*** Block opens ***

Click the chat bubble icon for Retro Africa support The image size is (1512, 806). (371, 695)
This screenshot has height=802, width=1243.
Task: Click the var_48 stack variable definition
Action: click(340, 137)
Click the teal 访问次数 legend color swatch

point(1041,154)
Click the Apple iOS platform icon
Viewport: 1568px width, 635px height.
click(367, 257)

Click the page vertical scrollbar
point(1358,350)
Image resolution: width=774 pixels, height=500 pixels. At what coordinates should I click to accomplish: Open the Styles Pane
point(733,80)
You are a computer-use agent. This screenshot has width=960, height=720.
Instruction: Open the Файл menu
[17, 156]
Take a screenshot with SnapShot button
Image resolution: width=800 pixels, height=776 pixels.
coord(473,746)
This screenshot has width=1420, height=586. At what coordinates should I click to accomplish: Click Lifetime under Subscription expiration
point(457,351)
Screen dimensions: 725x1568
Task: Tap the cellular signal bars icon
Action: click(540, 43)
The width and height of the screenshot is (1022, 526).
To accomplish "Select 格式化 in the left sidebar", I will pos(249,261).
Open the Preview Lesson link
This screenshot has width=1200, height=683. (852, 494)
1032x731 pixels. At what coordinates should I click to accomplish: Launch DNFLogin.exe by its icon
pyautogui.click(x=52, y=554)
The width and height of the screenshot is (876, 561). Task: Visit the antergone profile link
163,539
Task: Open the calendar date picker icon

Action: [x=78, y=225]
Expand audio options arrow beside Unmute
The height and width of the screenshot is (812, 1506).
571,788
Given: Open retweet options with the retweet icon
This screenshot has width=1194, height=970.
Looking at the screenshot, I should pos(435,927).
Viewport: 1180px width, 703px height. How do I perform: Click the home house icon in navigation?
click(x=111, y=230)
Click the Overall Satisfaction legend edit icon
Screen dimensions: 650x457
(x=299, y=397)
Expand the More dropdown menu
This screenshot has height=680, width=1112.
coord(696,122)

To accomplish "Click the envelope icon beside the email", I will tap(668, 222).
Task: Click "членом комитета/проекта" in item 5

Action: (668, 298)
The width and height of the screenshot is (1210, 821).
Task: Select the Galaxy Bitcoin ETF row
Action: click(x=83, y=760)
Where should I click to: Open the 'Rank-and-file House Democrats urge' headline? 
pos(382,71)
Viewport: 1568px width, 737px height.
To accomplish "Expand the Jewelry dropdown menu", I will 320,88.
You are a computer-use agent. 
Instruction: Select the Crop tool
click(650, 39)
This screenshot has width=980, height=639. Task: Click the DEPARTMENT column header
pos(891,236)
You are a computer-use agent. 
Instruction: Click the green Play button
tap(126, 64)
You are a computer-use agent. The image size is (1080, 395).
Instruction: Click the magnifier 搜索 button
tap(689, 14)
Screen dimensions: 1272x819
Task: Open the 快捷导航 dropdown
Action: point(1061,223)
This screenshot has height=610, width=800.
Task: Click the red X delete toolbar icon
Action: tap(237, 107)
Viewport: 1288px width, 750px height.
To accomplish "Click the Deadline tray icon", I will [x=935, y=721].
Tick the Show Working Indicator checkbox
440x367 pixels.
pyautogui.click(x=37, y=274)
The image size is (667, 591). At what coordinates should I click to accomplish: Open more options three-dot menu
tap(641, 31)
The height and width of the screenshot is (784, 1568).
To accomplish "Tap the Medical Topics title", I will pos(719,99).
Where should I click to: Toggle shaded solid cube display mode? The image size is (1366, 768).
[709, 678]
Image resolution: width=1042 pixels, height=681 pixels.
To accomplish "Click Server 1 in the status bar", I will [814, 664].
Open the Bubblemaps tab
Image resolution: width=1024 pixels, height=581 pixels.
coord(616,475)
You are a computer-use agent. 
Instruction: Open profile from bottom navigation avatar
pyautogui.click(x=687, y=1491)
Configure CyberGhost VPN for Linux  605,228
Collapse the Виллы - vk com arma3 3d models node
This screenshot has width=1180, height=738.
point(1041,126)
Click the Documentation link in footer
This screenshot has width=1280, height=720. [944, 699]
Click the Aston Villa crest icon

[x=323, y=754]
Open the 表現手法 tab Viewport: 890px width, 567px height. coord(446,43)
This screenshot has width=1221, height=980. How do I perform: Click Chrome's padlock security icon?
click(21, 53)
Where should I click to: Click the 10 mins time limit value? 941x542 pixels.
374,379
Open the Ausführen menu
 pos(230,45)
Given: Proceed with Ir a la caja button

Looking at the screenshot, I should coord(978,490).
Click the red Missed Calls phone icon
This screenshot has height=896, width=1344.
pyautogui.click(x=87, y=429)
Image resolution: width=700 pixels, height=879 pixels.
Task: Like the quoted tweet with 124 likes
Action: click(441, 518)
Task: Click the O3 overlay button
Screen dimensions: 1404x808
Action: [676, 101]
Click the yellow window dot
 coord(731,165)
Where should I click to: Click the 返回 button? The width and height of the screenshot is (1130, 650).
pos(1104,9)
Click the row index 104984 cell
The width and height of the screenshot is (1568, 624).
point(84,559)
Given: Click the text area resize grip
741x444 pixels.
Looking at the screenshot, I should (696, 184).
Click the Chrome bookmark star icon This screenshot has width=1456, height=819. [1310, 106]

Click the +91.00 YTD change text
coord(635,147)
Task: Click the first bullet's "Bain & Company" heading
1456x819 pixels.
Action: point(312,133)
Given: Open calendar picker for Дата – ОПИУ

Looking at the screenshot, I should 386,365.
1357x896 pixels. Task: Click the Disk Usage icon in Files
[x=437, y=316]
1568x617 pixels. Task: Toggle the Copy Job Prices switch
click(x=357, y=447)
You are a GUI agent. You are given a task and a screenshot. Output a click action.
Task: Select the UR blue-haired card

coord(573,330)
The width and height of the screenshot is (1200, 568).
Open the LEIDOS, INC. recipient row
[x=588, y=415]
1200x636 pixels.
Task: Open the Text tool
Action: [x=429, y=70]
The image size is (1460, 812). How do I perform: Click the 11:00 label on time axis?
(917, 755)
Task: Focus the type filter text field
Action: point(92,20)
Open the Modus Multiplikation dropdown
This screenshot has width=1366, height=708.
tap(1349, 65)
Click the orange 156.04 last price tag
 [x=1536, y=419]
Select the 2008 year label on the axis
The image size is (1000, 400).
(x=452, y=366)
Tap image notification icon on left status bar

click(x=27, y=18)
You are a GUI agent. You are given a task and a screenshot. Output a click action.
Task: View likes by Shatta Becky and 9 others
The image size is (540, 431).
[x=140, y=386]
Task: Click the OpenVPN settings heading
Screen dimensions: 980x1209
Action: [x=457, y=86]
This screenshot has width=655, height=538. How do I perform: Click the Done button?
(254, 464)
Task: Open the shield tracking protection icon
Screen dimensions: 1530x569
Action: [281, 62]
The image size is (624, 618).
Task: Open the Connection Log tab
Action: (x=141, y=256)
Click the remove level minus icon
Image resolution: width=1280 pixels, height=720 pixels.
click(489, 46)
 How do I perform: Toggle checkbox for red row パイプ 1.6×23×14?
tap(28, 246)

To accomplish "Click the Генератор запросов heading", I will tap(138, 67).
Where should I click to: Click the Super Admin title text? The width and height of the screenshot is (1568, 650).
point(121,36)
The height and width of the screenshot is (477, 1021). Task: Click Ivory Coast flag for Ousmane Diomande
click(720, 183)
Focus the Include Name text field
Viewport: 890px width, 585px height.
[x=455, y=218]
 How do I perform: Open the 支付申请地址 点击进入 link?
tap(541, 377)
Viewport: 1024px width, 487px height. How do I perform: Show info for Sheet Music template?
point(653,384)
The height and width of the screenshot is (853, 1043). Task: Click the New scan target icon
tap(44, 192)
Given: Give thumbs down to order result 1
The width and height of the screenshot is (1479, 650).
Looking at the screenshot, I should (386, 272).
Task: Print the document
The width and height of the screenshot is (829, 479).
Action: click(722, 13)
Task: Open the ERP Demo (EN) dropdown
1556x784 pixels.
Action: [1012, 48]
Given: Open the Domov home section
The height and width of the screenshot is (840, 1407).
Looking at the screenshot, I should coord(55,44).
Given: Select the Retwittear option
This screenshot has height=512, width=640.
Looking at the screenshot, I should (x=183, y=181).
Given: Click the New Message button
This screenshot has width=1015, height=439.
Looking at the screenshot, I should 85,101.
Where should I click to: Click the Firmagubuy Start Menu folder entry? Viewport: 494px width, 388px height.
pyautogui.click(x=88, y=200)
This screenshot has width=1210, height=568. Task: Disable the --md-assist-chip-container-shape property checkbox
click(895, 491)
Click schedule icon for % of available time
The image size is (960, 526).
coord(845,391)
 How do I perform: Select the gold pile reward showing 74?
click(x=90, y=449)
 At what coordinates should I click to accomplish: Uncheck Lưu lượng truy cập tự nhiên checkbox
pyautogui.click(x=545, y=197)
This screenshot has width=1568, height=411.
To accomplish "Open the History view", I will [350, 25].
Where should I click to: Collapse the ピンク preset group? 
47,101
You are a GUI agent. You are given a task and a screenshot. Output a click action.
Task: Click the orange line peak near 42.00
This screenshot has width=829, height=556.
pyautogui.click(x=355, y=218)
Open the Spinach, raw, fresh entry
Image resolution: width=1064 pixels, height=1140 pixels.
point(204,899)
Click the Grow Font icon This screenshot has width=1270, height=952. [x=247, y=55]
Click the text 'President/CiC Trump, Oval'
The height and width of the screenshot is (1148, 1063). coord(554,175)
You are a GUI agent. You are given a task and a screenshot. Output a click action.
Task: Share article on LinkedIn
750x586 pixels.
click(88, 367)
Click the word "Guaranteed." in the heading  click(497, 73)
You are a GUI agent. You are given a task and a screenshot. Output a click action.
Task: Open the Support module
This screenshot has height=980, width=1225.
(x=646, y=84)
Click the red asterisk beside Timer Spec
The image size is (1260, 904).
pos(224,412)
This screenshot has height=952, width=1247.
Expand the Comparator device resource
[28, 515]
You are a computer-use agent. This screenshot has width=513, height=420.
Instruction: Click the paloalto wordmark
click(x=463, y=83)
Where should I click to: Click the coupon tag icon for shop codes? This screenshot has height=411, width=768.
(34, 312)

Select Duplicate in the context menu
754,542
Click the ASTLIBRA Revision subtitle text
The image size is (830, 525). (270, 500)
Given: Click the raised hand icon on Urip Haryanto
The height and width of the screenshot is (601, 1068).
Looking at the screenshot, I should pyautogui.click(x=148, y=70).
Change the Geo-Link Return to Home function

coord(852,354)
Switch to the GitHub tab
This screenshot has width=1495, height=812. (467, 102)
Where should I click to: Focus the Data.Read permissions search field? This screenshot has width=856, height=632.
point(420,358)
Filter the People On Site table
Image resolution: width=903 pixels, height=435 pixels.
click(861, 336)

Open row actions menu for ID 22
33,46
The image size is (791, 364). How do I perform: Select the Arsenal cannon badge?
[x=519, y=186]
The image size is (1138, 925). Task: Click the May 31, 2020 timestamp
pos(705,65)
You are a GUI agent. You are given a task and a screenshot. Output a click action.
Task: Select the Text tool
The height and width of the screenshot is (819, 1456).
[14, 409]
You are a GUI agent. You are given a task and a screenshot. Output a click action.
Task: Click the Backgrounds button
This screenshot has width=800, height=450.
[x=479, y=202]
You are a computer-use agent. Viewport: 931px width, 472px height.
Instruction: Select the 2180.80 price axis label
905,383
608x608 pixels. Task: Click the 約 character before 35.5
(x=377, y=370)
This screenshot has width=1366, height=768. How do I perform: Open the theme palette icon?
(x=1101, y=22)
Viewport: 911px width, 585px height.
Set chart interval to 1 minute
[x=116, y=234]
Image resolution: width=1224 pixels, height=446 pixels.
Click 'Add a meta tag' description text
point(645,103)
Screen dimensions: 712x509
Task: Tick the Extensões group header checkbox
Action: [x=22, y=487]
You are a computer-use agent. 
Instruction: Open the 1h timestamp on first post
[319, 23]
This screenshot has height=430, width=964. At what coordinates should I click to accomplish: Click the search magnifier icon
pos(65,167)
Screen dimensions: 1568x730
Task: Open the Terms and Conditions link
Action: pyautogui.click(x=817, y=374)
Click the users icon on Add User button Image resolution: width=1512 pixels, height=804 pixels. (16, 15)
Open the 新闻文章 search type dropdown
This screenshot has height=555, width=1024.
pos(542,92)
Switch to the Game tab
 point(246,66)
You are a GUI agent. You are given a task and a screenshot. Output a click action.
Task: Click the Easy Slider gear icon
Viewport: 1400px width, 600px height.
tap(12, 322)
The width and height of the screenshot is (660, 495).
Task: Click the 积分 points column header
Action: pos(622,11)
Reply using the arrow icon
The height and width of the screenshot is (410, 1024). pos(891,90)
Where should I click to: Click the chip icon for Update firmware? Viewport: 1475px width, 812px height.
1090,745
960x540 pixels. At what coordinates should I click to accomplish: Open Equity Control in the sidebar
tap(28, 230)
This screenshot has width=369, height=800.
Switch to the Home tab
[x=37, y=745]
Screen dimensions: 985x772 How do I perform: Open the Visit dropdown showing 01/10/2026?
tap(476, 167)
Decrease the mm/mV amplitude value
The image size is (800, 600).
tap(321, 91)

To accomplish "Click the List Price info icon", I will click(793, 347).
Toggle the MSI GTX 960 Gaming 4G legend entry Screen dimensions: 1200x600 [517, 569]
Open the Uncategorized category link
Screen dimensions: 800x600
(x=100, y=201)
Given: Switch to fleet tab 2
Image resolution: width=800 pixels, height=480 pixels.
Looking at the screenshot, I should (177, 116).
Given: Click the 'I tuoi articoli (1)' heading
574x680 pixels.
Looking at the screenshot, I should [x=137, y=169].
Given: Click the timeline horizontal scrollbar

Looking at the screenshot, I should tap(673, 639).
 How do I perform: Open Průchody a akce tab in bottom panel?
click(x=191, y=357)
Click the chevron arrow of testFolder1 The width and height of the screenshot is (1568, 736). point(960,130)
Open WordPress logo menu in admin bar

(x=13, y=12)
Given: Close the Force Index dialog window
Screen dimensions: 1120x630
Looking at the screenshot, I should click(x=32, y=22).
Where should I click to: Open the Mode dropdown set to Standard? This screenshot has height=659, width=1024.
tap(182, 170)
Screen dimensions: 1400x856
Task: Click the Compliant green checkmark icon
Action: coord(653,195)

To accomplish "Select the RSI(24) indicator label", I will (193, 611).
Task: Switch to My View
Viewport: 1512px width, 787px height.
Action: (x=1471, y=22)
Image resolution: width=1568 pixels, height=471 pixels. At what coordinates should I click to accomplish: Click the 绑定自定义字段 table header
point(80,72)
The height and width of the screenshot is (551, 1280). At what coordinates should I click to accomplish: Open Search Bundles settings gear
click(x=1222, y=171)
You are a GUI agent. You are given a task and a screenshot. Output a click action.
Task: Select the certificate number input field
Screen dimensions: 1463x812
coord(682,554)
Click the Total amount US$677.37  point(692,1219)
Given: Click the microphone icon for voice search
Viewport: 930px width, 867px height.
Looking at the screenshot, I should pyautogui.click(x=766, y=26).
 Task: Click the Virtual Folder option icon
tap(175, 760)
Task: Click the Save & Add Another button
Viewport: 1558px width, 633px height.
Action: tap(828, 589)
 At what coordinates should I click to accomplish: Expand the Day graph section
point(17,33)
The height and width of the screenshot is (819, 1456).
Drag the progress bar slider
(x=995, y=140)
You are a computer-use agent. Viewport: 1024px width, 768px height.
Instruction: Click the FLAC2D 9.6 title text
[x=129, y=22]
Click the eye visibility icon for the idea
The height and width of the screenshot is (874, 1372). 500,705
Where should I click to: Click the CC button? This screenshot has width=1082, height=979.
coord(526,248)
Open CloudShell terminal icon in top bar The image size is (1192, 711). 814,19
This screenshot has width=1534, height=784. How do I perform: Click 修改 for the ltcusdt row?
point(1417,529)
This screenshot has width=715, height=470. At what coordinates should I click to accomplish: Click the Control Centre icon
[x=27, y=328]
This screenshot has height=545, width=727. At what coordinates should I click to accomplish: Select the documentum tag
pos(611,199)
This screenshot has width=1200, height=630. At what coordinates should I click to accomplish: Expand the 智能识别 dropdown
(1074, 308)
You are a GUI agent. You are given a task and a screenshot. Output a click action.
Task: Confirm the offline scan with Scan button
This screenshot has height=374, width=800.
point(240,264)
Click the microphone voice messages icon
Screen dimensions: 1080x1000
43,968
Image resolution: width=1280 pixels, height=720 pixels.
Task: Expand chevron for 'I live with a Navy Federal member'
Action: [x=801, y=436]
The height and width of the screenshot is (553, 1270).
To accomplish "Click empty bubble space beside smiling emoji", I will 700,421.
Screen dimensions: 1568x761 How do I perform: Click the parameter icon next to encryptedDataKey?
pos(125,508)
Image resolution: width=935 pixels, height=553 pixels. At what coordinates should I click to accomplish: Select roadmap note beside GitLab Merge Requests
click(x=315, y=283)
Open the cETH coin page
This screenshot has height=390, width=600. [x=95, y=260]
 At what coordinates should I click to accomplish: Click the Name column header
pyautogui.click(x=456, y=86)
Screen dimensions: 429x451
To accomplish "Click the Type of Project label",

*** Block closes ***

■ YOUR OBJECTIVE ■
Find each line of the data above that holds the word "heading", then copy it.

■ TASK OUTPUT ■
Task: Click the first bullet's "Bain & Company" heading
Task: Click the OpenVPN settings heading
To accomplish "Click the Генератор запросов heading", I will tap(138, 67).
Click the word "Guaranteed." in the heading  click(497, 73)
Given: Click the 'I tuoi articoli (1)' heading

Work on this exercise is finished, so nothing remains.